*DIRECTIONS FOR THIS TASK*
Give again only the lines from the line that holds "Task: Expand the Line color Blue dropdown" to the end of the data, inclusive, omitting all pictures.

*** Opening PROVIDED ENTRIES ***

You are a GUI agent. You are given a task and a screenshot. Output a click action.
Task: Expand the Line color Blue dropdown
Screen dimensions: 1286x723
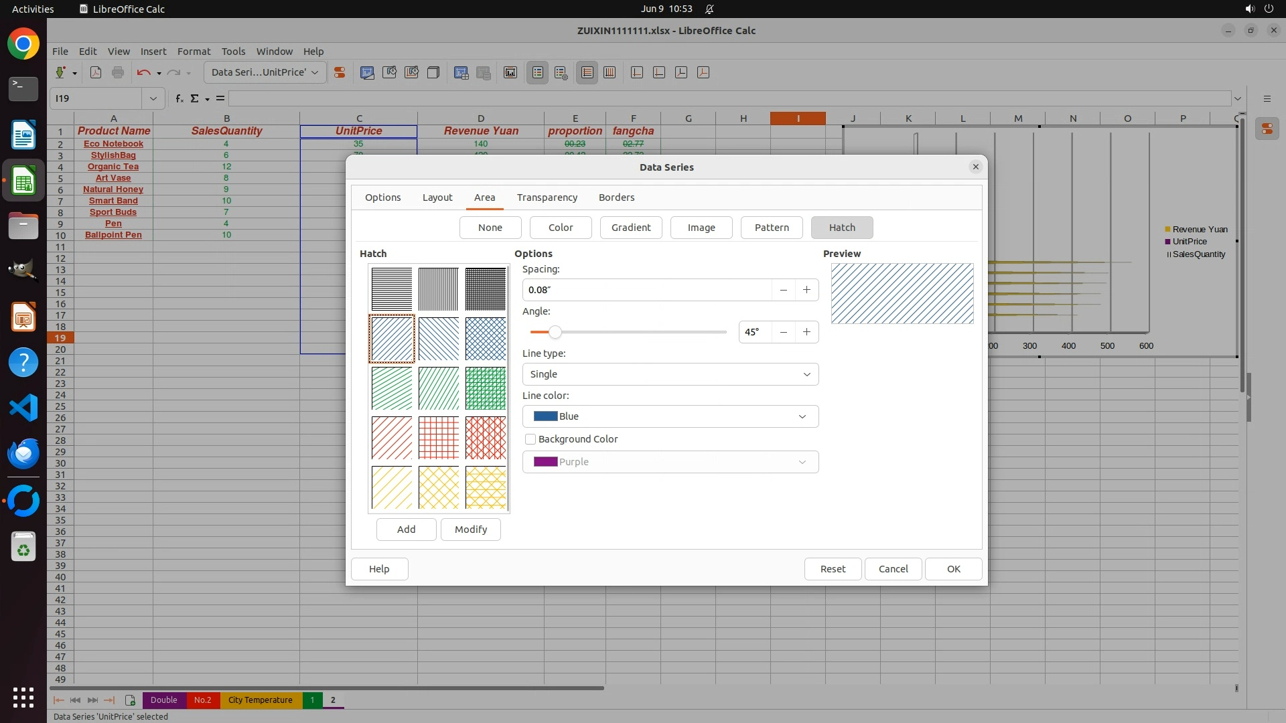click(670, 416)
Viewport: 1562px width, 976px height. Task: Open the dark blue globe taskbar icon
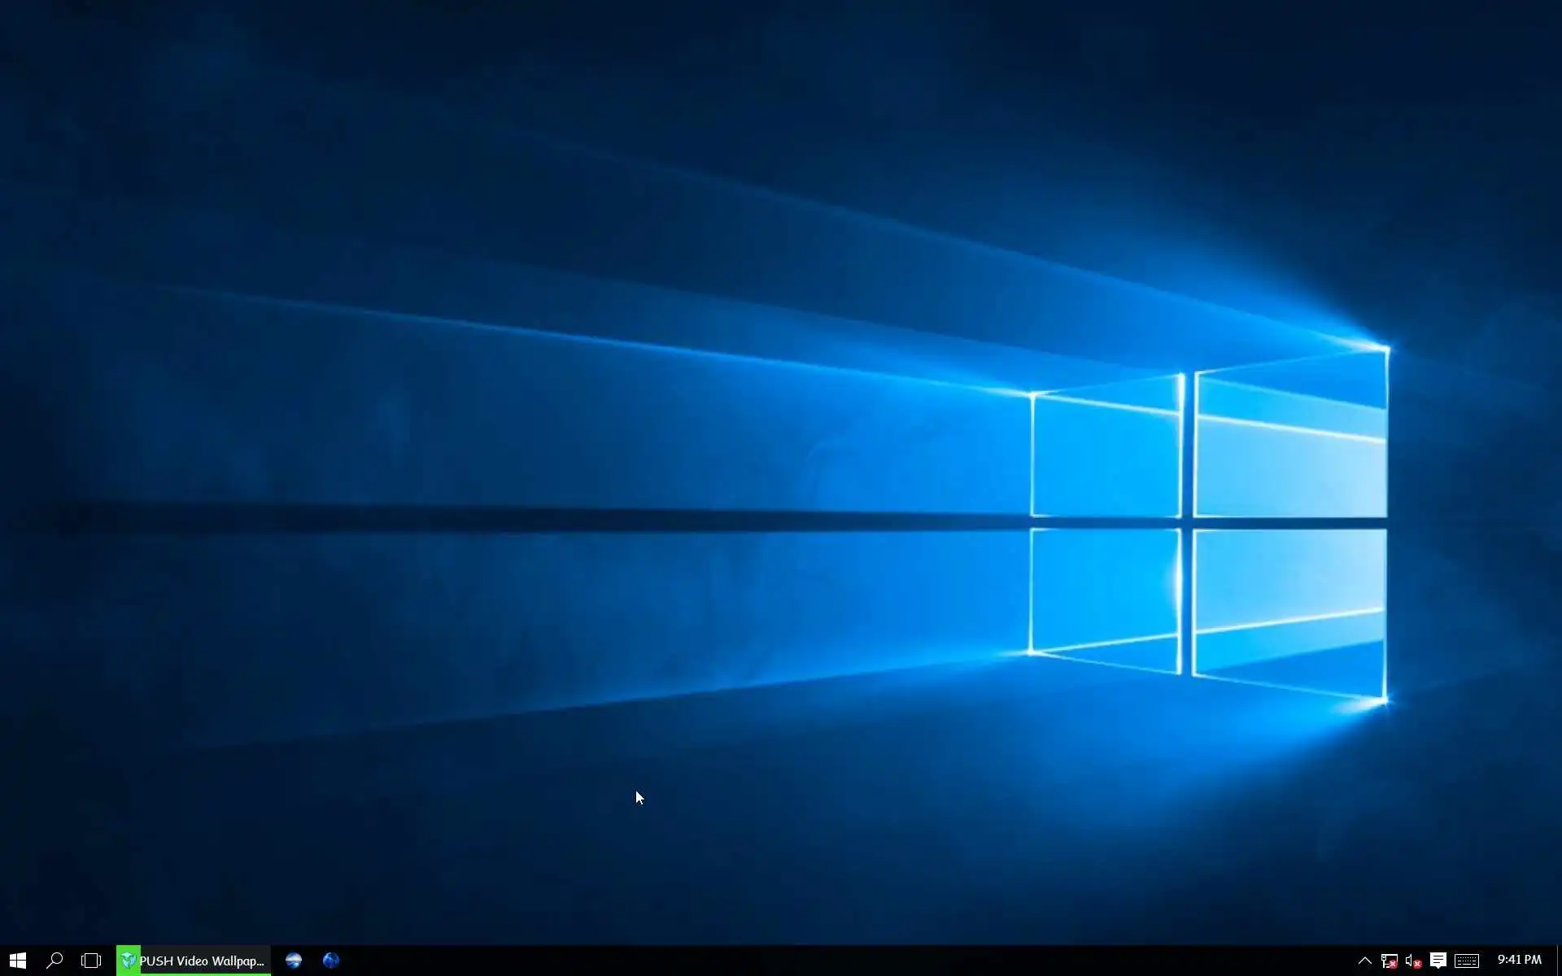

*** Closing PROVIDED ENTRIES ***

*RESULT BELOW*
Task: Expand the Line color Blue dropdown
Screen dimensions: 1286x723
click(670, 416)
Viewport: 1562px width, 976px height. Task: Open the dark blue globe taskbar icon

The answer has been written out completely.